(Material provided begins)

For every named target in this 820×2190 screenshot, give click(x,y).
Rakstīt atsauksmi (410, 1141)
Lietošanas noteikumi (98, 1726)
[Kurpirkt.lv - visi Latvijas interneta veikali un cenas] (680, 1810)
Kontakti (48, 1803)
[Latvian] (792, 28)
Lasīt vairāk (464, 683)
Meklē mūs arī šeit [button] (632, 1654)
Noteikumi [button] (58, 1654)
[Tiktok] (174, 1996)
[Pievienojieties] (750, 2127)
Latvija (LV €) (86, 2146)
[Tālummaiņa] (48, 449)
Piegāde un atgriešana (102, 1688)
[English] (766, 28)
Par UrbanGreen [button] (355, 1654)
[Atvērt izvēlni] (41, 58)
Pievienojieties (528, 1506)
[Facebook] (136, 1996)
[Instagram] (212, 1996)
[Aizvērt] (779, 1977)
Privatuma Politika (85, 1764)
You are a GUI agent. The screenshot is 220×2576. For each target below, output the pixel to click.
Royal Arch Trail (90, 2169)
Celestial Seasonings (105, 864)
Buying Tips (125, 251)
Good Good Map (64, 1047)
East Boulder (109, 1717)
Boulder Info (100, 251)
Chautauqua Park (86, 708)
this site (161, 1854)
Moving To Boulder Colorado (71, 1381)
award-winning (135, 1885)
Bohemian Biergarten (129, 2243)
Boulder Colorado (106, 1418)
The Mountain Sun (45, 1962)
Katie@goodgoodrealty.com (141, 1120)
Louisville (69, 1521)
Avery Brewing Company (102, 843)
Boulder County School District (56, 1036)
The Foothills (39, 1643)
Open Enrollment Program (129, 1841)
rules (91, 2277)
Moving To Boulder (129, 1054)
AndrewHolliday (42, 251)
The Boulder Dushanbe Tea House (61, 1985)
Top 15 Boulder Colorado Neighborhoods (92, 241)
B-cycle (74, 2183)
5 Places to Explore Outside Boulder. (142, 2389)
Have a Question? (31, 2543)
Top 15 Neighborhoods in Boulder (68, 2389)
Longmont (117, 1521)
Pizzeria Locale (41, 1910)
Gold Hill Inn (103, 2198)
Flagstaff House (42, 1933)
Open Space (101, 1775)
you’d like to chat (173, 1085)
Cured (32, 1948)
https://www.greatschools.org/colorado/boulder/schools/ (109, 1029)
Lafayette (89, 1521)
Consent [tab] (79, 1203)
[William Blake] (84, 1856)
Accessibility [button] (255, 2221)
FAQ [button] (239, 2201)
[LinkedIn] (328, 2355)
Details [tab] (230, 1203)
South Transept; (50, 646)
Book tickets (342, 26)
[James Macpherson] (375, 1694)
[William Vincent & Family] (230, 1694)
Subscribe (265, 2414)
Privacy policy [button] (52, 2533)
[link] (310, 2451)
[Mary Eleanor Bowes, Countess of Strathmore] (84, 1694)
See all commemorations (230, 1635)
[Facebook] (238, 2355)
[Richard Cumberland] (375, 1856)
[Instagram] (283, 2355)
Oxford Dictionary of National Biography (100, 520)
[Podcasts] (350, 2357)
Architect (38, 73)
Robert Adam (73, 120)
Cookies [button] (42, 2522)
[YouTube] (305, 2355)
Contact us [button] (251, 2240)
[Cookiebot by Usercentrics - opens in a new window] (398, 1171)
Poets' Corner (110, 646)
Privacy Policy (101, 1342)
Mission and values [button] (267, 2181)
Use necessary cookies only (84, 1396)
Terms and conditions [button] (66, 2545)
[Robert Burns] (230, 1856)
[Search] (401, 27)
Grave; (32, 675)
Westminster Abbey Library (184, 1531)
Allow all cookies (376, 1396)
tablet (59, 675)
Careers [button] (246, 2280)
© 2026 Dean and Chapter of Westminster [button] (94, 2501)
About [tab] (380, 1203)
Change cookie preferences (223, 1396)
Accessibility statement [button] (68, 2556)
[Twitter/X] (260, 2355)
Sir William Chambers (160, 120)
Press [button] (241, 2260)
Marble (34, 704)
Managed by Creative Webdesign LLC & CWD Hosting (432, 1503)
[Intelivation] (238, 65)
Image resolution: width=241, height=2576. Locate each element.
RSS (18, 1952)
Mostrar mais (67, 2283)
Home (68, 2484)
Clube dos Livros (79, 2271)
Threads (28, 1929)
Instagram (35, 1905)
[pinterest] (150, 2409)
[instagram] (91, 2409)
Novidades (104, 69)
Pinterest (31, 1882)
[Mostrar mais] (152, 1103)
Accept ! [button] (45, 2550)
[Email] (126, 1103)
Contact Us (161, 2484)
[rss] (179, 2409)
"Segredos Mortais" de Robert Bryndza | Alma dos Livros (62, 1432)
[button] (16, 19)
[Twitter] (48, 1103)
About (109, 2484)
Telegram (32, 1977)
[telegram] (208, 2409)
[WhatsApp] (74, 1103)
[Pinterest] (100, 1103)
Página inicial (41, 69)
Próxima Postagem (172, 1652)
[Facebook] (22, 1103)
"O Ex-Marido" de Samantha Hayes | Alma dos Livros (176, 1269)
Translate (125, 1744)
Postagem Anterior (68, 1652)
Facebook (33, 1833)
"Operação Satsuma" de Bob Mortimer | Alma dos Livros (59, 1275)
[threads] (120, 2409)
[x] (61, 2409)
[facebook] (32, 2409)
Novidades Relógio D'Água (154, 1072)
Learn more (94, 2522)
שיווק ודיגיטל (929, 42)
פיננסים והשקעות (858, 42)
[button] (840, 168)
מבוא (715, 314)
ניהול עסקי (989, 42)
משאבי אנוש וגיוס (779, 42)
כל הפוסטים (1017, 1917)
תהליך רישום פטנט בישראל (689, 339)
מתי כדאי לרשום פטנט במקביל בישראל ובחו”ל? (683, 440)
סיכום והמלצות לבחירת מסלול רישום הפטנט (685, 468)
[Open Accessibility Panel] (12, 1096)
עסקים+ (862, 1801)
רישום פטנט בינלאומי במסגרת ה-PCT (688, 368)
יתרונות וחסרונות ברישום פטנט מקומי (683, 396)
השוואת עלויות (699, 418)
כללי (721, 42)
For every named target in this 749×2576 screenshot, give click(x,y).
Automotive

(Material provided ends)

Reproduce the data in full. Nothing in it may be altered.

=== Task solution ===
For every named target in this 820×2190 screenshot, give click(x,y).
Rakstīt atsauksmi (410, 1141)
Lietošanas noteikumi (98, 1726)
[Kurpirkt.lv - visi Latvijas interneta veikali un cenas] (680, 1810)
Kontakti (48, 1803)
[Latvian] (792, 28)
Lasīt vairāk (464, 683)
Meklē mūs arī šeit [button] (632, 1654)
Noteikumi [button] (58, 1654)
[Tiktok] (174, 1996)
[Pievienojieties] (750, 2127)
Latvija (LV €) (86, 2146)
[Tālummaiņa] (48, 449)
Piegāde un atgriešana (102, 1688)
[English] (766, 28)
Par UrbanGreen [button] (355, 1654)
[Atvērt izvēlni] (41, 58)
Pievienojieties (528, 1506)
[Facebook] (136, 1996)
[Instagram] (212, 1996)
[Aizvērt] (779, 1977)
Privatuma Politika (85, 1764)
You are a GUI agent. The screenshot is 220×2576. For each target below, output the pixel to click.
Royal Arch Trail (90, 2169)
Celestial Seasonings (105, 864)
Buying Tips (125, 251)
Good Good Map (64, 1047)
East Boulder (109, 1717)
Boulder Info (100, 251)
Chautauqua Park (86, 708)
this site (161, 1854)
Moving To Boulder Colorado (71, 1381)
award-winning (135, 1885)
Bohemian Biergarten (129, 2243)
Boulder Colorado (106, 1418)
The Mountain Sun (45, 1962)
Katie@goodgoodrealty.com (141, 1120)
Louisville (69, 1521)
Avery Brewing Company (102, 843)
Boulder County School District (56, 1036)
The Foothills (39, 1643)
Open Enrollment Program (129, 1841)
rules (91, 2277)
Moving To Boulder (129, 1054)
AndrewHolliday (42, 251)
The Boulder Dushanbe Tea House (61, 1985)
Top 15 Boulder Colorado Neighborhoods (92, 241)
B-cycle (74, 2183)
5 Places to Explore Outside Boulder. (142, 2389)
Have a Question? (31, 2543)
Top 15 Neighborhoods in Boulder (68, 2389)
Longmont (117, 1521)
Pizzeria Locale (41, 1910)
Gold Hill Inn (103, 2198)
Flagstaff House (42, 1933)
Open Space (101, 1775)
you’d like to chat (173, 1085)
Cured (32, 1948)
https://www.greatschools.org/colorado/boulder/schools/ (109, 1029)
Lafayette (89, 1521)
Consent [tab] (79, 1203)
[William Blake] (84, 1856)
Accessibility [button] (255, 2221)
FAQ [button] (239, 2201)
[LinkedIn] (328, 2355)
Details [tab] (230, 1203)
South Transept; (50, 646)
Book tickets (342, 26)
[James Macpherson] (375, 1694)
[William Vincent & Family] (230, 1694)
Subscribe (265, 2414)
Privacy policy [button] (52, 2533)
[link] (310, 2451)
[Mary Eleanor Bowes, Countess of Strathmore] (84, 1694)
See all commemorations (230, 1635)
[Facebook] (238, 2355)
[Richard Cumberland] (375, 1856)
[Instagram] (283, 2355)
Oxford Dictionary of National Biography (100, 520)
[Podcasts] (350, 2357)
Architect (38, 73)
Robert Adam (73, 120)
Cookies [button] (42, 2522)
[YouTube] (305, 2355)
Contact us [button] (251, 2240)
[Cookiebot by Usercentrics - opens in a new window] (398, 1171)
Poets' Corner (110, 646)
Privacy Policy (101, 1342)
Mission and values [button] (267, 2181)
Use necessary cookies only (84, 1396)
Terms and conditions [button] (66, 2545)
[Robert Burns] (230, 1856)
[Search] (401, 27)
Grave; (32, 675)
Westminster Abbey Library (184, 1531)
Allow all cookies (376, 1396)
tablet (59, 675)
Careers [button] (246, 2280)
© 2026 Dean and Chapter of Westminster [button] (94, 2501)
About [tab] (380, 1203)
Change cookie preferences (223, 1396)
Accessibility statement [button] (68, 2556)
[Twitter/X] (260, 2355)
Sir William Chambers (160, 120)
Press [button] (241, 2260)
Marble (34, 704)
Managed by Creative Webdesign LLC & CWD Hosting (432, 1503)
[Intelivation] (238, 65)
Image resolution: width=241, height=2576. Locate each element.
RSS (18, 1952)
Mostrar mais (67, 2283)
Home (68, 2484)
Clube dos Livros (79, 2271)
Threads (28, 1929)
Instagram (35, 1905)
[pinterest] (150, 2409)
[instagram] (91, 2409)
Novidades (104, 69)
Pinterest (31, 1882)
[Mostrar mais] (152, 1103)
Accept ! [button] (45, 2550)
[Email] (126, 1103)
Contact Us (161, 2484)
[rss] (179, 2409)
"Segredos Mortais" de Robert Bryndza | Alma dos Livros (62, 1432)
[button] (16, 19)
[Twitter] (48, 1103)
About (109, 2484)
Telegram (32, 1977)
[telegram] (208, 2409)
[WhatsApp] (74, 1103)
[Pinterest] (100, 1103)
Página inicial (41, 69)
Próxima Postagem (172, 1652)
[Facebook] (22, 1103)
"O Ex-Marido" de Samantha Hayes | Alma dos Livros (176, 1269)
Translate (125, 1744)
Postagem Anterior (68, 1652)
Facebook (33, 1833)
"Operação Satsuma" de Bob Mortimer | Alma dos Livros (59, 1275)
[threads] (120, 2409)
[x] (61, 2409)
[facebook] (32, 2409)
Novidades Relógio D'Água (154, 1072)
Learn more (94, 2522)
שיווק ודיגיטל (929, 42)
פיננסים והשקעות (858, 42)
[button] (840, 168)
מבוא (715, 314)
ניהול עסקי (989, 42)
משאבי אנוש וגיוס (779, 42)
כל הפוסטים (1017, 1917)
תהליך רישום פטנט בישראל (689, 339)
מתי כדאי לרשום פטנט במקביל בישראל ובחו”ל? (683, 440)
סיכום והמלצות לבחירת מסלול רישום הפטנט (685, 468)
[Open Accessibility Panel] (12, 1096)
עסקים+ (862, 1801)
רישום פטנט בינלאומי במסגרת ה-PCT (688, 368)
יתרונות וחסרונות ברישום פטנט מקומי (683, 396)
השוואת עלויות (699, 418)
כללי (721, 42)
For every named target in this 749×2576 screenshot, give click(x,y).
Automotive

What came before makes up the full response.